Consequently, Spinks et al. (1996a) adopted an indigenous approach and investigated the implicit views that teachers in Hong Kong have of their ideal and creative pupil. They administered a list of 60 person descriptors to primary school teachers. Teachers were asked to rate the importance of the descriptors for defining first the ideal pupil and then the creative pupil. A total of 15 descriptors for the ideal student and 27 for the creative student had a mean rating of 4 or higher on a 5-point Likert-type scale. Only six of these descriptors were in common between the ideal and the creative student: flexible, active, self-confident, cheerful, willing to try, and good thinker.
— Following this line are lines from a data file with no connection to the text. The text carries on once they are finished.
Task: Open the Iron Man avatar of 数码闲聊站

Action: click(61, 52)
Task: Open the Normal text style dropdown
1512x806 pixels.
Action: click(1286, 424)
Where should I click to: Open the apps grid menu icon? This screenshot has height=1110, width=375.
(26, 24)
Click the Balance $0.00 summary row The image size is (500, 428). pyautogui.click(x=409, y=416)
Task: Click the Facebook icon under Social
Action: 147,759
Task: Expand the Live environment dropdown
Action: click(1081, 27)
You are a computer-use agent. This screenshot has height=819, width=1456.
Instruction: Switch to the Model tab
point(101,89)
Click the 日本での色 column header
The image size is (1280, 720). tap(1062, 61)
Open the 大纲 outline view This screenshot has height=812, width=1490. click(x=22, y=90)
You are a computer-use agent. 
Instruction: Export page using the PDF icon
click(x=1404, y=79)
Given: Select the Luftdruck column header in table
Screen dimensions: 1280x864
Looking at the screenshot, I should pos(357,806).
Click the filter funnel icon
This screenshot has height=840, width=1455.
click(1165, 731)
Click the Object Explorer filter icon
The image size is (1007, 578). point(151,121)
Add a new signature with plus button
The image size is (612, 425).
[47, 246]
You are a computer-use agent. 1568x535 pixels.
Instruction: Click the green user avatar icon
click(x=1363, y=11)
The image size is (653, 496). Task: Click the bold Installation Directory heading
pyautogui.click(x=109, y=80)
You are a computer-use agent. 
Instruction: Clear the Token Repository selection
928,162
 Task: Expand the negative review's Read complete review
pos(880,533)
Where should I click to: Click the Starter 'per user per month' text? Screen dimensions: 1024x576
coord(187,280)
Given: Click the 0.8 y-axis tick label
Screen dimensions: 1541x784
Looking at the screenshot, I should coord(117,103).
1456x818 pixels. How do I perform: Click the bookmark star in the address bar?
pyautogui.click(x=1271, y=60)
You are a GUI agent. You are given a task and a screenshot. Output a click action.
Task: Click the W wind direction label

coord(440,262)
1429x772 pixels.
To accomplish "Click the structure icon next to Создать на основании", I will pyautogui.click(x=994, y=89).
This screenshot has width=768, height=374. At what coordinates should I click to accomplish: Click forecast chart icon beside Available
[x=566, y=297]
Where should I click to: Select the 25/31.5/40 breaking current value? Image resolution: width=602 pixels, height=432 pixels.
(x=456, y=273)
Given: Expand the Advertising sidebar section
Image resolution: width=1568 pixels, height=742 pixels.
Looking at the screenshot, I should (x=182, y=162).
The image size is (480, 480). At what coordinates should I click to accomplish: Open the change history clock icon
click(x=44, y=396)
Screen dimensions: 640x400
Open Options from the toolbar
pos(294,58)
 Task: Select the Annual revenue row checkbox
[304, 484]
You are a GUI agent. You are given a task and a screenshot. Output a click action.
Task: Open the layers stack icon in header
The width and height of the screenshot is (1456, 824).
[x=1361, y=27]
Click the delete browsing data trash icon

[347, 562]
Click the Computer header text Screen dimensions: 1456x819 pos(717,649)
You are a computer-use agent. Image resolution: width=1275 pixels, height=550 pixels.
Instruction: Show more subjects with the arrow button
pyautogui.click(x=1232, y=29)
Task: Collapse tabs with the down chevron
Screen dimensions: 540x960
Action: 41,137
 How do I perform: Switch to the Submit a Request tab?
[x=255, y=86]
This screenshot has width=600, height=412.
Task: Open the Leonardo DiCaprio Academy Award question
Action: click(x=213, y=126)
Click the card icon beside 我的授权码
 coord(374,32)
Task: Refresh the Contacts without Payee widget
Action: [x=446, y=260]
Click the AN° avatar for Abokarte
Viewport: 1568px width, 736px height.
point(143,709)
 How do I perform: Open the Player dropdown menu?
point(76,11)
The ideal student matched closely the everyday representation of the good Chinese child, characterized by adjectives such as selfdisciplined, respectful of parents, responsible, diligent, humble, not selfish, and obedient. The creative child matched closely the universal definition of creative person (Torrance, 1965), characterized by adjectives such as curious, assertive, talented, active, energetic, independent, questioning, bold, and individualistic. Spinks et al. concluded that the great divergence between teachers' views of the ideal and creative student indicates that the Hong Kong education system does not promote the development of creativity. In turn, they defined the situation as paradoxical because the Hong Kong business world seeks individuals with creative thinking skills and consistently finds that these skills are lacking among those who graduate from the local universities, whereas they are present among those who graduate from overseas universities.